# ЗАДАНИЯ
1: Ответьте по тексту о Джоне на три вопроса:
(a) Чем главным образом занимается Джон по работе?
(b) Кто в глухой деревне крадет продукты, предназначенные для учеников?
(c) За чем Джон идет в cantina на углу?
2: Продолжите текст о Джоне начиная с места сразу после его последнего предложения.
+++ ТЕКСТ ДОКУМЕНТА
Возьмем для примера молодого человека по имени Джон, представлявшего в одной латиноамериканской стране международную гуманитарную организацию. Его работа заключается главным образом в раздаче излишков продовольствия бедным. Он много работает, часто выезжает вглубь страны: три-четыре дня тяжелой дороги за рулем, плохая еда, примитивная гигиена и дизентерия.
Но от людей, с которыми ему приходится работать, ему не по себе. Он не в силах понять, почему директор школы в глухой деревне крадет продукты, предназначенные для его учеников, и продает их спекулянтам. Он не может понять, почему его склад, расположенный в центре района, где еду раздают ежедневно, постоянно грабят те самые люди, которые неделю назад становились в очередь за регулярным пайком.
Он мрачно размышляет и спрашивает себя, а добился ли чего-то или его держат за дурака. Потом однажды, когда у него особо скверное настроение из-за новых свидетельств черствости или коррупции, он слышит под окном вопли толпы. На ступенях фонтана стоит мужик и хрипло орет про «права человека» и про то, что следует сделать, чтобы добиться их осуществления. А толпа счастливо вопит в ответ: «Долой капиталистических свиней!»
Наш Джон у окна внезапно выходит из себя и грозит кулаком. «Adajo del pueblos!» – кричит он, то есть «Долой народ!». И быстро прячется.
Но семья латиносов в соседней квартире, тоже стоявшая у окна, слышит, как гринго поносил толпу. Слух распространяется, и несколько дней спустя в нашего парня сыплются оскорбления, когда он идет в cantina на углу за пачкой cigarrillos. Джон хорошо говорит по-испански и ругается в ответ, не понимая, откуда вдруг недружелюбие соседей. Но преисполняется горечью, а как только волна пошла, развернуть ее очень непросто.
++++++
+++ НАБОР ЗАПИСЕЙ
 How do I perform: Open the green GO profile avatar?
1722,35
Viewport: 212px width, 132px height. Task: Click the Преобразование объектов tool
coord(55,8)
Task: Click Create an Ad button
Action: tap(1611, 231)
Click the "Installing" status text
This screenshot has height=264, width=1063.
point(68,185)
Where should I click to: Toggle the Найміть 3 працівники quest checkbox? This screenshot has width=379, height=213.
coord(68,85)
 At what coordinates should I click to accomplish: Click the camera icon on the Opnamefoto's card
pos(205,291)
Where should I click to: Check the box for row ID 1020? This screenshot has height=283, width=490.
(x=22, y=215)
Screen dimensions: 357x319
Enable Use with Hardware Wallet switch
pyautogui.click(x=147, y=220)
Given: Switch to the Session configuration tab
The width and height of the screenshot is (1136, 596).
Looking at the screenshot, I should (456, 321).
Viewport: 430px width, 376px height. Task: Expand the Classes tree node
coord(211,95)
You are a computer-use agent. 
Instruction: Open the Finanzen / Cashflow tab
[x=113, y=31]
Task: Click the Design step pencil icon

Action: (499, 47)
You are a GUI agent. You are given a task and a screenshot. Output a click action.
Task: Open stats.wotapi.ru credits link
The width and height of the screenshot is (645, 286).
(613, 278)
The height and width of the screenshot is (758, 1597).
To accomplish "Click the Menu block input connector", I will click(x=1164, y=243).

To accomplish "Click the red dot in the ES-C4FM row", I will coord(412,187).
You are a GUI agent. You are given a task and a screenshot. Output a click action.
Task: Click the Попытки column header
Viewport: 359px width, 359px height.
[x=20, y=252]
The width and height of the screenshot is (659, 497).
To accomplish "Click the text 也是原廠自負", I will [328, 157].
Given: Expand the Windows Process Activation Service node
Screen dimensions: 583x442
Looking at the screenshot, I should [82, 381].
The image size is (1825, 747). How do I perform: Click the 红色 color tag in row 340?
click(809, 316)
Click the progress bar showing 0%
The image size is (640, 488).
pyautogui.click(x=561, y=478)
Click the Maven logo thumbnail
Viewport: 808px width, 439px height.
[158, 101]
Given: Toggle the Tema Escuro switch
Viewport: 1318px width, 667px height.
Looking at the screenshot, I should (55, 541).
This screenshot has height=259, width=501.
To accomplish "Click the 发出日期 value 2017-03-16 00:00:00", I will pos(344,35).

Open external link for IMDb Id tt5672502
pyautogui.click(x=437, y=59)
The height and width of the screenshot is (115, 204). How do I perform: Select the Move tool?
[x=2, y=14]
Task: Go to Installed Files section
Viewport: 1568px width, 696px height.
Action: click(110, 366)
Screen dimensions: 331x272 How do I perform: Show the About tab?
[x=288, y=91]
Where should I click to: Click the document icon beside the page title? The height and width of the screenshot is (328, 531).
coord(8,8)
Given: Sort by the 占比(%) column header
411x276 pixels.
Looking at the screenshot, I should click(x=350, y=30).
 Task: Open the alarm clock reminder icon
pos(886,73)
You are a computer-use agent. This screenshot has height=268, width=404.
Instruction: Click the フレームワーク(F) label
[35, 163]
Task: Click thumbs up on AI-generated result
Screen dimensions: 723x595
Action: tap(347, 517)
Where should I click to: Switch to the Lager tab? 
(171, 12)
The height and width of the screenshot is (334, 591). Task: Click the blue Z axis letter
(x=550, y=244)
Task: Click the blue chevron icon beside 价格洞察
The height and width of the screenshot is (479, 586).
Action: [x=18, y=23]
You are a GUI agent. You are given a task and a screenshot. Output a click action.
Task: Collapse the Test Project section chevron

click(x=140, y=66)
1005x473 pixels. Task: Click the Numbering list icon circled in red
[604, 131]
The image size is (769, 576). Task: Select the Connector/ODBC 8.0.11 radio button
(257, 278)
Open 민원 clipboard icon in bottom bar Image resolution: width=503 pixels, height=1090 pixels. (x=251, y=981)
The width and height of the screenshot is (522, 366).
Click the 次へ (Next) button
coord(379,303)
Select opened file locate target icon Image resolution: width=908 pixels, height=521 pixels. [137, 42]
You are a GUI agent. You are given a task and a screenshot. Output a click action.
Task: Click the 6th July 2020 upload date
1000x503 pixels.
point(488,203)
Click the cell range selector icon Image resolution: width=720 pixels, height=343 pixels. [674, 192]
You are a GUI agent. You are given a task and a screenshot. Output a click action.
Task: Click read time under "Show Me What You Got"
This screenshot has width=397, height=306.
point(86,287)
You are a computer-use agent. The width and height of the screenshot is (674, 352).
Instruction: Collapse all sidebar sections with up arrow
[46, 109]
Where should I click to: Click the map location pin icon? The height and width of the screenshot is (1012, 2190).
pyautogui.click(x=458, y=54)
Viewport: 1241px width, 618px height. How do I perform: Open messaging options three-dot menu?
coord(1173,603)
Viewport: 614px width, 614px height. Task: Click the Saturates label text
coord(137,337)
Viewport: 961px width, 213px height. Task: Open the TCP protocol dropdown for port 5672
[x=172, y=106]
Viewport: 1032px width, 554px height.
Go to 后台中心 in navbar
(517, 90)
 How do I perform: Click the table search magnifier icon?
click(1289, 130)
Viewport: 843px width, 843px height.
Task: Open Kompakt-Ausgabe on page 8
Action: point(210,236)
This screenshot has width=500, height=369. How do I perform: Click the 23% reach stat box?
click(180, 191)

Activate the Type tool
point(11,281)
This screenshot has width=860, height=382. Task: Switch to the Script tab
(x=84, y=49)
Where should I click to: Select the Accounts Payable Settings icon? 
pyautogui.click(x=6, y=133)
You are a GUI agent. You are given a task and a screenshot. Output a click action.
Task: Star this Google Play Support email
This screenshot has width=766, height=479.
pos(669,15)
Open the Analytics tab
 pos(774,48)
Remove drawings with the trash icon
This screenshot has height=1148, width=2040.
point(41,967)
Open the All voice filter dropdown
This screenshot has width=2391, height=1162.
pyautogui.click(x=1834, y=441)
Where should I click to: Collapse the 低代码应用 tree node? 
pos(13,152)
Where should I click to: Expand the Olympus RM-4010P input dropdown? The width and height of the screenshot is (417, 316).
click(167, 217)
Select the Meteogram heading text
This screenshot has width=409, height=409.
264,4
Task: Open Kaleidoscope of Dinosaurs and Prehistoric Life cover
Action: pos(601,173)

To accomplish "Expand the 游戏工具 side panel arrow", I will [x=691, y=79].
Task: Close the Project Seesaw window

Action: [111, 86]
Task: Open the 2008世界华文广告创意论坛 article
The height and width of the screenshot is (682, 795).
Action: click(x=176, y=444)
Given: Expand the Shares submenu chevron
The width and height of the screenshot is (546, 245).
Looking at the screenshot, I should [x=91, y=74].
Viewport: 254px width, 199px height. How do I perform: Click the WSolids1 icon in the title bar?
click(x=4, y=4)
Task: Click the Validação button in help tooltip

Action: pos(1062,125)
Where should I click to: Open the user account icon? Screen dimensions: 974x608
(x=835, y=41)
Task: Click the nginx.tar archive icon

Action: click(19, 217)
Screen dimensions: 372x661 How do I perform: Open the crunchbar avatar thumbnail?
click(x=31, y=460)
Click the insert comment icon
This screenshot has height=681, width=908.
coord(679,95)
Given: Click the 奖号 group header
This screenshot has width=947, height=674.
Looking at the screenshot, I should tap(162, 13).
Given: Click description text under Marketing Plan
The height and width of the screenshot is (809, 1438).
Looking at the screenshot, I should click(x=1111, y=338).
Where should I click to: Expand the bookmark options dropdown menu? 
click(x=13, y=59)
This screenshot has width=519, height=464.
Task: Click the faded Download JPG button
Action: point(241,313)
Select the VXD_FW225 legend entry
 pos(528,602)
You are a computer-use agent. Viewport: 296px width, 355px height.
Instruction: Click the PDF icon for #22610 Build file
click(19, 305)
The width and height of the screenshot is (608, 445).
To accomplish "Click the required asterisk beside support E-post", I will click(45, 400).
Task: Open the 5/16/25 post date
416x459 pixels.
++++++
# ИТОГОВЫЕ ОТВЕТЫ
1:
(a) Раздачей излишков продовольствия бедным.
(b) Директор школы.
(c) За пачкой cigarrillos.

2:
* * *
Однажды в городке появляется новый американец, стажер в одном из банков США, у которого есть отделения в Южной Америке. Наш Джон знакомится с ним в англосаксонском клубе и по ходу разговора рассказывает, чего ожидать от националистов: «кучка неблагодарных, все до единого глупые и продажные».
От других гринго новичок слышит то же самое. Ночью в новой и незнакомой квартире он начинает думать, что соседи за стеной шумят специально, чтобы действовать ему на нервы. Вскоре он так же преисполнен горечи, как и все остальные.
Когда наступает неизбежная банковская забастовка (как это регулярно случается в большинстве латиноамериканских стран), наш новичок следует совету старшего годами сотрудника-гринго и приходит на работу с пистолетом, которым придавливает бумаги на столе, чтобы показать служащим, что намерения у него серьезные.
Реакцию местных националистов едва ли стоит описывать. На нашего стажера навешивают ярлык очередного доказательства о двух ногах, что гринго злобные идиоты. Общий результат (в том, что касается и Джона, и молодого стажера в банке) – вопиющее поражение надежд, что Северная и Южная Америка поймут друг друга и тем самым избегнут разрыва, который расколет западное полушарие.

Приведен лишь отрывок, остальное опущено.